● Text to read:

MENLO PARK, Calif. (AP) - You don't have to be just male or female on
Facebook anymore. The social media giant has added a customizable
option with about 50 different terms people can use to identify their
gender as well as three preferred pronoun choices: him, her or them.
Facebook said the changes, shared with The Associated Press before
the launch on Thursday, initially cover the company's 159 million
monthly users in the U.S. and are aimed at giving people more choices in
how they describe themselves, such as androgynous, bi-gender, intersex,
gender fluid or transsexual.
"There's going to be a lot of people for whom this is going to mean
nothing, but for the few it does impact, it means the world," said
Facebook software engineer Brielle Harrison, who worked on the project
and is herself undergoing gender transformation, from male to female. On
Thursday, while watchdogging the software for any problems, she said
she was also changing her Facebook identity from Female to TransWoman.

● Provided material:
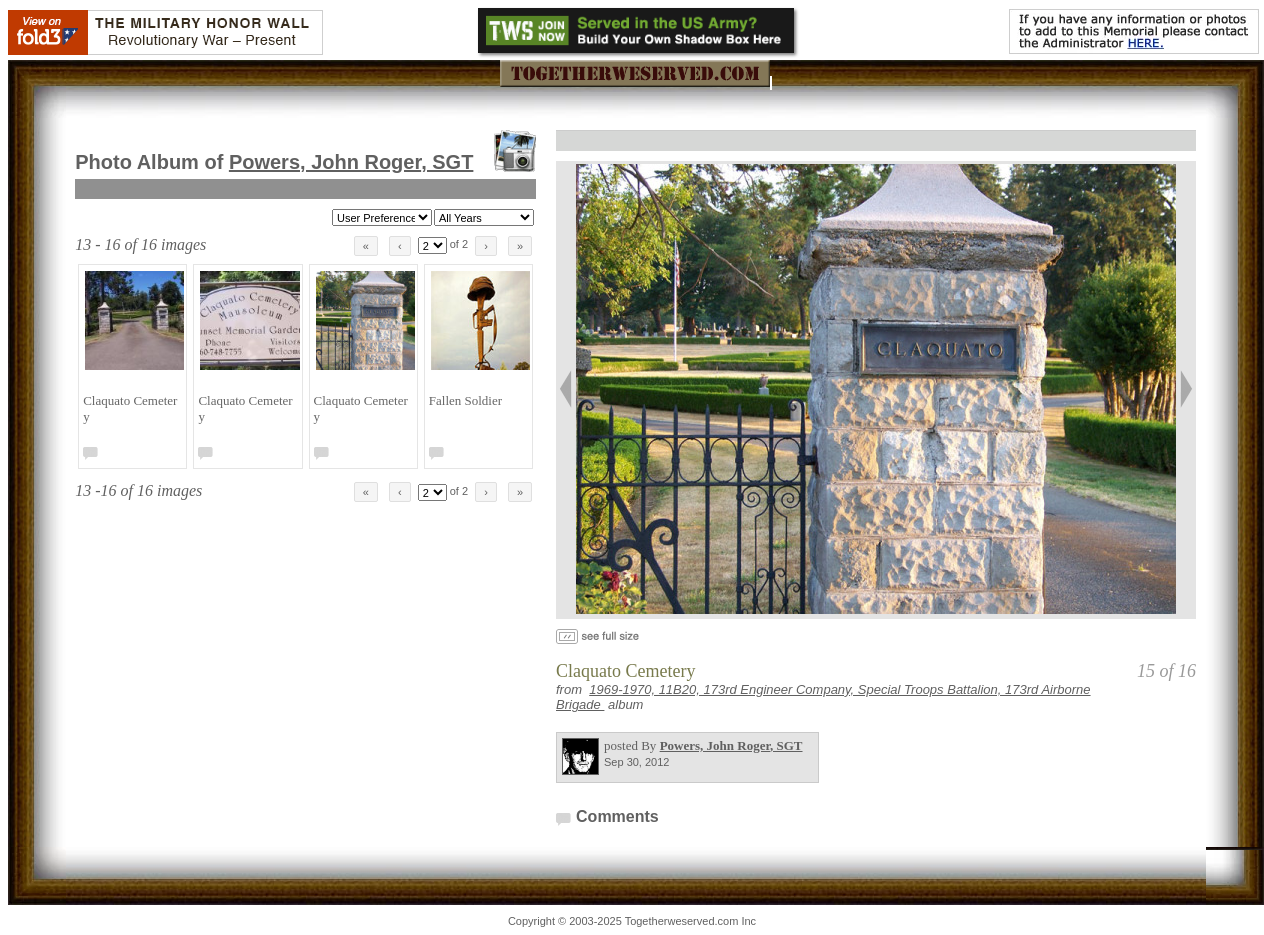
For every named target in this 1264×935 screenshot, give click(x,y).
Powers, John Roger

--

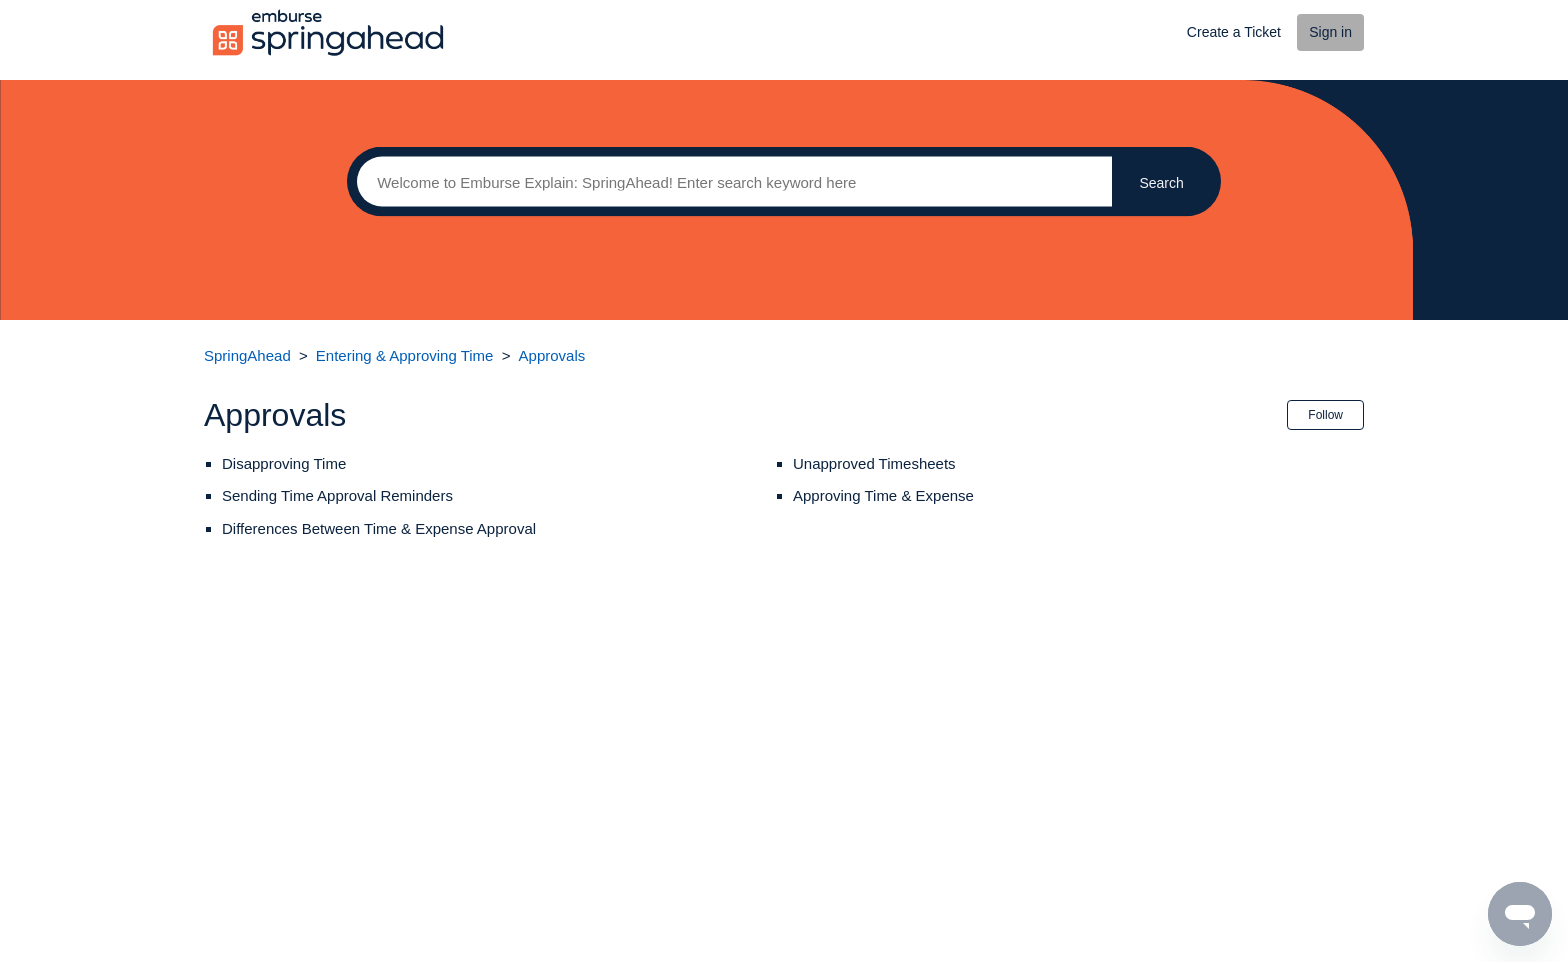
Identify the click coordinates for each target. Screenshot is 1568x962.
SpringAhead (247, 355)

● What is being asked: From the news text about Facebook's gender options, list every example term it gives for how people can describe themselves.

● Task output: androgynous, bi-gender, intersex, gender fluid, transsexual